DIRECTIVE: Put the lines of the listing below, from the line containing "Open the browser tabs switcher" through the end of the listing, inclusive, into a Markdown table with the columns Row and Line. Number the rows in order and leave out any blank lines.

Records for finding displayed items:
-*-

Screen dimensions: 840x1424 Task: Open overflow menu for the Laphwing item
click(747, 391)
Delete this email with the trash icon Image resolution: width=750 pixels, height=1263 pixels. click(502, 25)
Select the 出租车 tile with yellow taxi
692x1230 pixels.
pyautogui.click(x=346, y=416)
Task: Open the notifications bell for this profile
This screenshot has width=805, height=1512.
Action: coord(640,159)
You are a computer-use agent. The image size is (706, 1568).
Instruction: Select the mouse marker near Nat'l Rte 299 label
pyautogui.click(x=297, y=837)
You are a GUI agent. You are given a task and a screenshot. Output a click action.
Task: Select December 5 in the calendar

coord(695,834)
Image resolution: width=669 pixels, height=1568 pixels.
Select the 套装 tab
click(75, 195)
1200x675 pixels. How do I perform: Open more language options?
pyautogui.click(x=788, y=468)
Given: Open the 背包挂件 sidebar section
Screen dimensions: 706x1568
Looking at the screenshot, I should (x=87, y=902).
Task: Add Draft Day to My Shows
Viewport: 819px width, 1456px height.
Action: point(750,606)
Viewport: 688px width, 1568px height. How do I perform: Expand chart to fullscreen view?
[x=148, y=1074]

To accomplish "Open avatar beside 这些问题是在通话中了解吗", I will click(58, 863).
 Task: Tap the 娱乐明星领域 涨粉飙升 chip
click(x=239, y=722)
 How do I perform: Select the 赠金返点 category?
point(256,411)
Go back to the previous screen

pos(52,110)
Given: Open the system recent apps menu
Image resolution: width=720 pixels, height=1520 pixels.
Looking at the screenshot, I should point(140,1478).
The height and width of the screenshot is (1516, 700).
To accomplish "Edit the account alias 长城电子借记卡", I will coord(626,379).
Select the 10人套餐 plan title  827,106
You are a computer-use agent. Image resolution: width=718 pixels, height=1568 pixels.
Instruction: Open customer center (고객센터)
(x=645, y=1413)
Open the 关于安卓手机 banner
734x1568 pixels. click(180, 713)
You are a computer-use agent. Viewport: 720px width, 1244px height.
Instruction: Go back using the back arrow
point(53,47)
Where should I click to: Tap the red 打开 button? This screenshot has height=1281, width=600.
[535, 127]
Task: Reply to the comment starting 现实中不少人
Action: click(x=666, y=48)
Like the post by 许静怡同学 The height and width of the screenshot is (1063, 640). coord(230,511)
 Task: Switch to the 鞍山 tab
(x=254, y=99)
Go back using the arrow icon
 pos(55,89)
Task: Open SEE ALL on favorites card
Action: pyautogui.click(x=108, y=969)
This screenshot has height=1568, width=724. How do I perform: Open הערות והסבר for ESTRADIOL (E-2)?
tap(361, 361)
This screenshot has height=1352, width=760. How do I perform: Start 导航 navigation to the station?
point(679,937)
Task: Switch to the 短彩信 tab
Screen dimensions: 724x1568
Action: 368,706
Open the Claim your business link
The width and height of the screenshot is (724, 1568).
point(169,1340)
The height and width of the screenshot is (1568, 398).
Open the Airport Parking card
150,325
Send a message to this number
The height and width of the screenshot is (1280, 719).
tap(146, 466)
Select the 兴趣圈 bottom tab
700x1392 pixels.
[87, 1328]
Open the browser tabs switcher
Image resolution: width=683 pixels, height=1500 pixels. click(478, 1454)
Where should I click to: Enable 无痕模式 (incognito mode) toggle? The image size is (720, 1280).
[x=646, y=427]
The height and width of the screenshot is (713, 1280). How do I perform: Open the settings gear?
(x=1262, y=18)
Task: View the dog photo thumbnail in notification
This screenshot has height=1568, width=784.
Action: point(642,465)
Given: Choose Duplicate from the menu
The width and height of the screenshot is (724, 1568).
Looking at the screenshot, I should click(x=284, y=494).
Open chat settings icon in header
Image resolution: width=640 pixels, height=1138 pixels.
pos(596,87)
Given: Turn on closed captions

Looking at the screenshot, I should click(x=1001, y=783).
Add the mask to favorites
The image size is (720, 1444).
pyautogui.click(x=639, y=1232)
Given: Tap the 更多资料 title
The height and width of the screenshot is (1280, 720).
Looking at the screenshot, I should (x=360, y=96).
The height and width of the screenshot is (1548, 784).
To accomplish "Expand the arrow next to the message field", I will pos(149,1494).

-*-

EXERCISE RESULT:
| Row | Line |
|---|---|
| 1 | Open the browser tabs switcher |
| 2 | Image resolution: width=683 pixels, height=1500 pixels. click(478, 1454) |
| 3 | Where should I click to: Enable 无痕模式 (incognito mode) toggle? The image size is (720, 1280). |
| 4 | [x=646, y=427] |
| 5 | The height and width of the screenshot is (713, 1280). How do I perform: Open the settings gear? |
| 6 | (x=1262, y=18) |
| 7 | Task: View the dog photo thumbnail in notification |
| 8 | This screenshot has height=1568, width=784. |
| 9 | Action: point(642,465) |
| 10 | Given: Choose Duplicate from the menu |
| 11 | The width and height of the screenshot is (724, 1568). |
| 12 | Looking at the screenshot, I should click(x=284, y=494). |
| 13 | Open chat settings icon in header |
| 14 | Image resolution: width=640 pixels, height=1138 pixels. |
| 15 | pos(596,87) |
| 16 | Given: Turn on closed captions |
| 17 | Looking at the screenshot, I should click(x=1001, y=783). |
| 18 | Add the mask to favorites |
| 19 | The image size is (720, 1444). |
| 20 | pyautogui.click(x=639, y=1232) |
| 21 | Given: Tap the 更多资料 title |
| 22 | The height and width of the screenshot is (1280, 720). |
| 23 | Looking at the screenshot, I should (x=360, y=96). |
| 24 | The height and width of the screenshot is (1548, 784). |
| 25 | To accomplish "Expand the arrow next to the message field", I will pos(149,1494). |